Article paru dans Le Patriote à propos de la note Agricultures africaines et marché mondial (3 octobre 2008)
Un petit livre de 80 pages suivies de notes et de références nous en apprend plus que de longs discours sur un problème qui semblerait insoluble tant il est récurrent. Il s’agit d’ « Agricultures africaines et marché mondial », travail clair et précis de Marc Dufumier, agronome, professeur d’agriculture comparée, expert en développement agricole et rural dans diverses régions du sud de tous les continents, ici en Afrique subsaharienne. L’exposé est clair. D’abord, les conditions qui expliquent la faible compétitivité des agricultures africaines : sols pauvres en matières organiques et éléments minéraux ; pluies capricieuses qui troublent les saisons des semences. A l’époque pré-coloniale, agriculteurs et éleveurs associaient leurs ressources et parvenaient à vivre en respectant les coutumes culturales. Arrive la colonisation avec la constitution de tenures de plus en plus vastes aux dépens des paysans dépossédés qui deviennent une main d’œuvre semi-asservie. Les cultures vivrières laissent la place aux produits destinés à l’exportation : café, cacao, coton, arachide…

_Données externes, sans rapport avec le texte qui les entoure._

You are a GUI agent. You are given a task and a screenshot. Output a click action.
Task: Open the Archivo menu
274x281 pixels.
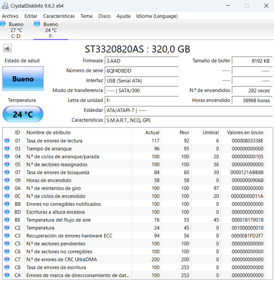[x=10, y=16]
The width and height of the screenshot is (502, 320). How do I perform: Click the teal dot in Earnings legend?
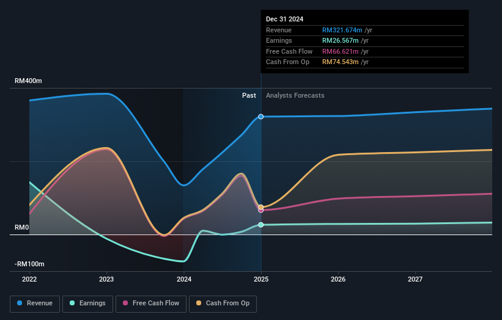pos(73,303)
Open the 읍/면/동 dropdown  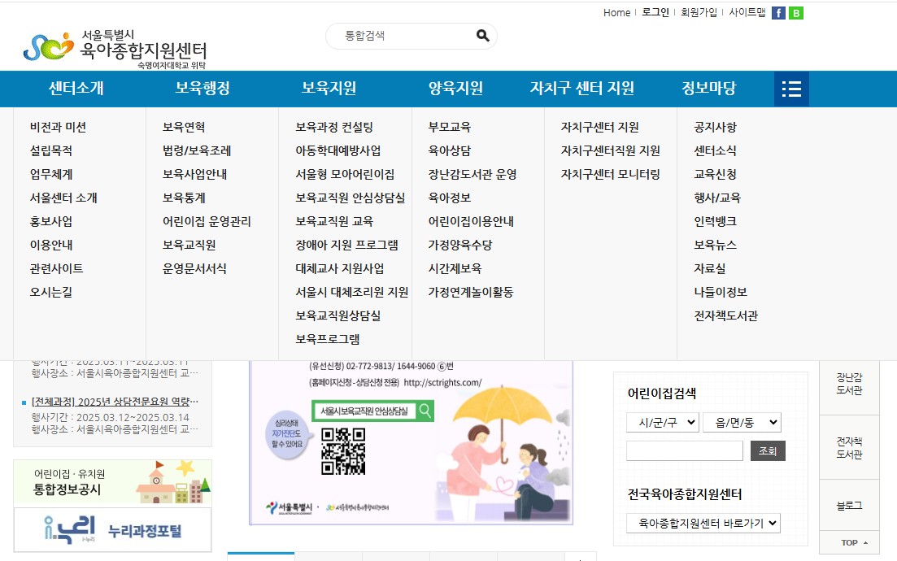click(741, 422)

Les conditions socio-économiques sont bouleversées. Les Etats devenus indépendants préfèrent la rentrée de devises à la sécurité alimentaire des citoyens. Le comportement de ces gouvernants qui s’accaparent des sommes considérables, souvent des aides étrangères, contribue à paupériser les paysans. Parfois surgit une idée qui paraît salvatrice : réaliser de grands aménagements hydro-agricoles. Le résultat est décourageant, les régions éloignées des fleuves ne pouvant pas en bénéficier et l’entretien exigeant des fonds difficiles à trouver.
Alors, faut-il baisser les bras ? Non ! On doit -et on peut- réformer la politique agricole commune européenne, protéger les cultures vivrières de l’Afrique subsaharienne, développer le commerce équitable. Pourquoi ne pas instaurer des droits de douane sur les produits du Nord alors que les paysans africains ne peuvent pas bénéficier de cette aide pour leurs propres ventes ? Une hausse de leurs produits leur permettrait de vivre sans connaître les affres de l’émigration.
Démocratiser et sécuriser l’accès au foncier agricole. Ne pas appliquer dans chacun des pays des réglementations uniformes qui risquent d’être inadaptées et de provoquer des conflits. Améliorer un rendement n’est pas synonyme d’accroître. Les paysans savent ce qu’il faut semer et quand il convient de le faire . C’est donc en cela qu’il faut les aider et retrouver l’alliance d’autrefois entre agriculteur et éleveur, l’un et l’autre se complétant.
Déjà, dans la plupart des pays africains, existent des organisations paysannes, professionnelles ou syndicales. Que l’Organisation Mondiale du Commerce en tienne compte pour fixer ses règles, ainsi que du savoir-faire et des nécessités des paysans.